═══ PROVIDED MATERIAL ═══
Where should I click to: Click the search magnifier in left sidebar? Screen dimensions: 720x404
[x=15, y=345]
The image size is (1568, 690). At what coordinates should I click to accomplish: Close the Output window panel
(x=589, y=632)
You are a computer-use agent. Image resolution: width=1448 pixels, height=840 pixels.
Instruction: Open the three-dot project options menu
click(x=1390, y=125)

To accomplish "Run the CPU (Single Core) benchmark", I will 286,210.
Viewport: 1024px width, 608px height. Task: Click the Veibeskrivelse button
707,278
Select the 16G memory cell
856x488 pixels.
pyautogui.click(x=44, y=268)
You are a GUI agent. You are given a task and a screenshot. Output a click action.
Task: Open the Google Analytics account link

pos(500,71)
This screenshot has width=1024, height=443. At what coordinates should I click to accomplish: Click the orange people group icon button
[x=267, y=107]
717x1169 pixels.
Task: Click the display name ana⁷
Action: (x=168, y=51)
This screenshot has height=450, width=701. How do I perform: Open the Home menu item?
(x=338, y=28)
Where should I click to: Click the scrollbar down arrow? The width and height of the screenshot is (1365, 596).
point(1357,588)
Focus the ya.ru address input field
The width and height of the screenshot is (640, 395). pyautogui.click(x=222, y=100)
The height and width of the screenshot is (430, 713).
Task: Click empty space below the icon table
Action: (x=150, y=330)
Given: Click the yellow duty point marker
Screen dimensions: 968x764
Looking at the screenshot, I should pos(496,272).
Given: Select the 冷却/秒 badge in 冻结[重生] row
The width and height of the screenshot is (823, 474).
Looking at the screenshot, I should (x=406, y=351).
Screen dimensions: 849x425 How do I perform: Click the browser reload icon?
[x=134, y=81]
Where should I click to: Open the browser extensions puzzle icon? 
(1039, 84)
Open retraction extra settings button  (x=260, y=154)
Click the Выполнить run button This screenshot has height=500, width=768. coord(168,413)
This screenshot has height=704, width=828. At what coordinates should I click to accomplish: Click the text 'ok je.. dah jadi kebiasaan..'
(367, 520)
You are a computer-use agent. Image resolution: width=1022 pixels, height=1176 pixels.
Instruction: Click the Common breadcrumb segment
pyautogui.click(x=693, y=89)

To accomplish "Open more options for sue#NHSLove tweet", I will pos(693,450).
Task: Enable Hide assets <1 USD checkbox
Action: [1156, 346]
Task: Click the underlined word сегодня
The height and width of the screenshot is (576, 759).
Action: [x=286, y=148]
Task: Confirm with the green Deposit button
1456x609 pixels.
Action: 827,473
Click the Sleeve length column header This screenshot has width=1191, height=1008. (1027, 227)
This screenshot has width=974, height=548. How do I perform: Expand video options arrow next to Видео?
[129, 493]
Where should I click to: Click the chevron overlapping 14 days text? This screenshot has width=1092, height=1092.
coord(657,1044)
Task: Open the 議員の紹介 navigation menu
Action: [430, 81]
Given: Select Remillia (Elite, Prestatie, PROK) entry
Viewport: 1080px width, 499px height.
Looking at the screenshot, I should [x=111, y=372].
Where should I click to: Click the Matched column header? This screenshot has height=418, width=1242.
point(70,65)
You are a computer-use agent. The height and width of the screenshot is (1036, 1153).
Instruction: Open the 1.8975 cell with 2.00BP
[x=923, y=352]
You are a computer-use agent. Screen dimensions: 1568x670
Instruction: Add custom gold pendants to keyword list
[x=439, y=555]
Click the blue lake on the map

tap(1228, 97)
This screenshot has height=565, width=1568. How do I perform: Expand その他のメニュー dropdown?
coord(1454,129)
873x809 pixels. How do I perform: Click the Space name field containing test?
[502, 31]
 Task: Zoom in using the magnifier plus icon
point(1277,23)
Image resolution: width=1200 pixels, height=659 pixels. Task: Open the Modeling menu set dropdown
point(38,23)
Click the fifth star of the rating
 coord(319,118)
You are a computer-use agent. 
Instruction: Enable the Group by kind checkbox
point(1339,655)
═══
◆ WHAT IS REQUIRED
In the data above, retype exactly and only the lines between the one holding "This screenshot has height=450, width=701." and the one holding "Click the Выполнить", inclusive.

◆ RESPONSE TO THIS EXERCISE
This screenshot has height=450, width=701. How do I perform: Open the Home menu item?
(x=338, y=28)
Where should I click to: Click the scrollbar down arrow? The width and height of the screenshot is (1365, 596).
point(1357,588)
Focus the ya.ru address input field
The width and height of the screenshot is (640, 395). pyautogui.click(x=222, y=100)
The height and width of the screenshot is (430, 713).
Task: Click empty space below the icon table
Action: (x=150, y=330)
Given: Click the yellow duty point marker
Screen dimensions: 968x764
Looking at the screenshot, I should pos(496,272).
Given: Select the 冷却/秒 badge in 冻结[重生] row
The width and height of the screenshot is (823, 474).
Looking at the screenshot, I should (x=406, y=351).
Screen dimensions: 849x425 How do I perform: Click the browser reload icon?
[x=134, y=81]
Where should I click to: Open the browser extensions puzzle icon? 
(1039, 84)
Open retraction extra settings button  (x=260, y=154)
Click the Выполнить run button This screenshot has height=500, width=768. coord(168,413)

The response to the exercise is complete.